### TASK BRIEF
Once you reach the line that holds "Click the zoom slider handle" in the listing below, output it and every line after it through the line that holds "The image size is (1250, 679).", word for word.

### DATASET RECORDS
○ ○ ○

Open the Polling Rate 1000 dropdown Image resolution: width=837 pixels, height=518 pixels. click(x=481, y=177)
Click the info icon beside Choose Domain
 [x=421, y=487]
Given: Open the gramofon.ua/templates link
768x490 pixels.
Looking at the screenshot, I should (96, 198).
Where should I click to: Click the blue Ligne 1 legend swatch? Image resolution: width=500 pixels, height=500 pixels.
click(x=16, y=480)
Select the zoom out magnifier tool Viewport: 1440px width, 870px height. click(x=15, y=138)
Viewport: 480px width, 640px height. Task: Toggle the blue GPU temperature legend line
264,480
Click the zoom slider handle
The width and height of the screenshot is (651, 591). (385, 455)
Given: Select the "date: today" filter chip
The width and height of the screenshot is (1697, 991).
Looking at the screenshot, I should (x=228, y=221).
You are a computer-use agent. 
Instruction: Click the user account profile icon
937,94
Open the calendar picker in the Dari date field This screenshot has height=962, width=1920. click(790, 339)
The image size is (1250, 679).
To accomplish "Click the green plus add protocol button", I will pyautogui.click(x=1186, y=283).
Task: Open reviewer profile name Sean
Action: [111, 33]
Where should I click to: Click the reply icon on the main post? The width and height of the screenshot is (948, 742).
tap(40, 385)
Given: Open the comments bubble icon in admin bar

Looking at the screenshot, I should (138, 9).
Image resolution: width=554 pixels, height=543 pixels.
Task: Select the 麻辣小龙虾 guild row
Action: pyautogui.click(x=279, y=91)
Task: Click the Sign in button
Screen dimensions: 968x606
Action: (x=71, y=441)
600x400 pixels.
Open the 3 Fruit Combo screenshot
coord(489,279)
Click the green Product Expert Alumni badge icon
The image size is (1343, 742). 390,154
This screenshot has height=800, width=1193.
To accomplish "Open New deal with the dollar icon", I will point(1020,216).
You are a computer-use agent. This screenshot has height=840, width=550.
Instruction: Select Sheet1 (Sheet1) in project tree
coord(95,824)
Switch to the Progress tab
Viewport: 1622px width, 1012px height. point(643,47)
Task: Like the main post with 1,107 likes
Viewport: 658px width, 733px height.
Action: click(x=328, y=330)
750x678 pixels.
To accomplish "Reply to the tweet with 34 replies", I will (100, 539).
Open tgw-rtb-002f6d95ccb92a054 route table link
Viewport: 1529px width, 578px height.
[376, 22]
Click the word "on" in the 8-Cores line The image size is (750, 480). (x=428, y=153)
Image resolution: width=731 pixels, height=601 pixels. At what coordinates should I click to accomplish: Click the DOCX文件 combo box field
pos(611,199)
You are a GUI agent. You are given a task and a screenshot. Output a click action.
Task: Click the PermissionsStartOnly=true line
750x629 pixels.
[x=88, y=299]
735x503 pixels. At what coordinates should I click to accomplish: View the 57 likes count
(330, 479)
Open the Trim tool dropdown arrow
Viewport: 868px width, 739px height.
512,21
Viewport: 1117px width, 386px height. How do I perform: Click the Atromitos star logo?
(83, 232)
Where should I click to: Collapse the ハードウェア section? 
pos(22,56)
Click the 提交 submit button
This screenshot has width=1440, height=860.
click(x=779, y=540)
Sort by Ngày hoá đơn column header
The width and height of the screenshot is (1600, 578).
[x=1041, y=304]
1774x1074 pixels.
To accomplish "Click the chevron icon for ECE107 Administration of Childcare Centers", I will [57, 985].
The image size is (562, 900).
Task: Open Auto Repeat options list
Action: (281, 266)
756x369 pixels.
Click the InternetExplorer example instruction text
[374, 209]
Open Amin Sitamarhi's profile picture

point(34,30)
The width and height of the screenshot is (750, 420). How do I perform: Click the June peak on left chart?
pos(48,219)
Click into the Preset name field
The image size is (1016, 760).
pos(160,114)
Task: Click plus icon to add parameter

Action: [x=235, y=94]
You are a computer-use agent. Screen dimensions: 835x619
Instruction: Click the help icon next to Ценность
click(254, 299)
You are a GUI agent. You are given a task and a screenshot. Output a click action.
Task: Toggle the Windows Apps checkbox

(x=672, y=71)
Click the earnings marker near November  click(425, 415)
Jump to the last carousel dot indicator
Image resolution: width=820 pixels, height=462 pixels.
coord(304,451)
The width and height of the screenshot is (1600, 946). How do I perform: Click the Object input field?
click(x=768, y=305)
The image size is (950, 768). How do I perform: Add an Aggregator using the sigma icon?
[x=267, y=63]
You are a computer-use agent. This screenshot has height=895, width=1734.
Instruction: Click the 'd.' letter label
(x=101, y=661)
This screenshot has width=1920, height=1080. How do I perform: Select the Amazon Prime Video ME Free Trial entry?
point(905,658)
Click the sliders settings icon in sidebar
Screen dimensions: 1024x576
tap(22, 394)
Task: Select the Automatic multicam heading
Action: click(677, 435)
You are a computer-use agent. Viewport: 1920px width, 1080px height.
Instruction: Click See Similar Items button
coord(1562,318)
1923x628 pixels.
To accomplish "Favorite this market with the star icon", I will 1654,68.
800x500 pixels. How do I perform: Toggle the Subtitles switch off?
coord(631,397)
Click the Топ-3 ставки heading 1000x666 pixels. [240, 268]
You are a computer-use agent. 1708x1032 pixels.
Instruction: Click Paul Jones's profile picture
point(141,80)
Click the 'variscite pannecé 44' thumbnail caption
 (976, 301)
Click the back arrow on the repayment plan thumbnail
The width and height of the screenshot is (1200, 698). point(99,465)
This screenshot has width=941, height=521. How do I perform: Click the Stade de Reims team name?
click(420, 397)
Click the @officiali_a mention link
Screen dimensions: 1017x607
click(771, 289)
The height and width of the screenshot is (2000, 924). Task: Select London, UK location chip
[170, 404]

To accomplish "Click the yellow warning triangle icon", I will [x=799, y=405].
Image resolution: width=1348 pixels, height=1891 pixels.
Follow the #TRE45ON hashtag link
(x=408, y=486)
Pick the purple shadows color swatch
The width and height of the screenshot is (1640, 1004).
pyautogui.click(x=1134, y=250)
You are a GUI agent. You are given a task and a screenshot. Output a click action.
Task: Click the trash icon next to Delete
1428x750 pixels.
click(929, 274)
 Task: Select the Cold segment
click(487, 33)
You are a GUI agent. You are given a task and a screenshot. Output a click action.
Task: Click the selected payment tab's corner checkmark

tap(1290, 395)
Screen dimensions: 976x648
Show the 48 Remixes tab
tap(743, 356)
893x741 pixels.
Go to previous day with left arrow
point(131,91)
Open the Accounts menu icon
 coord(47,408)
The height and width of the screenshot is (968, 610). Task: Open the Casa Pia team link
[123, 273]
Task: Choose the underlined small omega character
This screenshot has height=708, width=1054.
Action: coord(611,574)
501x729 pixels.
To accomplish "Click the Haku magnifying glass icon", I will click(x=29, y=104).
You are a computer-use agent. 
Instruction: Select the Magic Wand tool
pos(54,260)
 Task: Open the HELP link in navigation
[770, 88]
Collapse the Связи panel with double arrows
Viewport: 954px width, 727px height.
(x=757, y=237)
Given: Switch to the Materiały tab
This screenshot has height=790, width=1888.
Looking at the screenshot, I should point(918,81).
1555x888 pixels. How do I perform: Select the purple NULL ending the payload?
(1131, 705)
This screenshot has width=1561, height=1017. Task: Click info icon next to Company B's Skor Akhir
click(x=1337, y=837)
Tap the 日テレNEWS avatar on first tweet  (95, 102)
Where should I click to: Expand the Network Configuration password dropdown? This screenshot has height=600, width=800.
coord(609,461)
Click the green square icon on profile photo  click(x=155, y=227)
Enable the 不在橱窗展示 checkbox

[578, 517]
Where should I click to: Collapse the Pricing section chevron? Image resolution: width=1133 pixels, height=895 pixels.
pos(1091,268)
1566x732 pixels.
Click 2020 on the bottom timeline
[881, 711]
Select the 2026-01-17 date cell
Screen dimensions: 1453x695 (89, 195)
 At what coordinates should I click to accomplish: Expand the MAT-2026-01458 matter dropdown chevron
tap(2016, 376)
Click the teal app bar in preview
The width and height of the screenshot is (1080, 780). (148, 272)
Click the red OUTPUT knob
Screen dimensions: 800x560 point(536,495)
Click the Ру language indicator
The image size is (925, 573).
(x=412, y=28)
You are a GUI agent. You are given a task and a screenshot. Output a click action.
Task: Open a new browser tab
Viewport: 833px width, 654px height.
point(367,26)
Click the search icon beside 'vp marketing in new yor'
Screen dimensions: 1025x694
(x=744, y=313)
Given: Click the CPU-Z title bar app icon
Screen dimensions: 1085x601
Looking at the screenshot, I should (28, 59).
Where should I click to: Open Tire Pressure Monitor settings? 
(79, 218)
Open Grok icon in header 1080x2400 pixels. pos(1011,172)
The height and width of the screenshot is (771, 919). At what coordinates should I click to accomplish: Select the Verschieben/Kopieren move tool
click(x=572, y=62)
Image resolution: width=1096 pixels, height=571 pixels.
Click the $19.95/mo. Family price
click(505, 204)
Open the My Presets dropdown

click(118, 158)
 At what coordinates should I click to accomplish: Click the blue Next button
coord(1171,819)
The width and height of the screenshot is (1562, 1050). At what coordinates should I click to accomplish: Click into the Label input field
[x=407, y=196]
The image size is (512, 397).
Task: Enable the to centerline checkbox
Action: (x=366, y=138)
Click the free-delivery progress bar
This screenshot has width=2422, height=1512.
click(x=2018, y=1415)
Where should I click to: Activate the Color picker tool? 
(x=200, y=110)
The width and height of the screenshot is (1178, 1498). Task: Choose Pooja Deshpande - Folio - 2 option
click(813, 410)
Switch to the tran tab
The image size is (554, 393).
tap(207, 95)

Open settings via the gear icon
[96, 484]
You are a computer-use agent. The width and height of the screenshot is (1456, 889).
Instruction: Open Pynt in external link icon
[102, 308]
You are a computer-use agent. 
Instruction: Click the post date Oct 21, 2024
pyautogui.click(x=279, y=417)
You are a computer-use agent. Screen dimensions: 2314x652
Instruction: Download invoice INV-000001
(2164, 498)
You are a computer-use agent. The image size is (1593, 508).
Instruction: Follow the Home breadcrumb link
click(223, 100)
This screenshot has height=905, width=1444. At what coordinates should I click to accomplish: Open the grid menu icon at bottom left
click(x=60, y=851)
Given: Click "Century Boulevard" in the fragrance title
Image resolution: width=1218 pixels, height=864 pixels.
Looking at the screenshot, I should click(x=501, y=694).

○ ○ ○

### RESPONSE FOR THIS EXERCISE
Click the zoom slider handle
The width and height of the screenshot is (651, 591). (385, 455)
Given: Select the "date: today" filter chip
The width and height of the screenshot is (1697, 991).
Looking at the screenshot, I should (x=228, y=221).
You are a computer-use agent. 
Instruction: Click the user account profile icon
937,94
Open the calendar picker in the Dari date field This screenshot has height=962, width=1920. click(790, 339)
The image size is (1250, 679).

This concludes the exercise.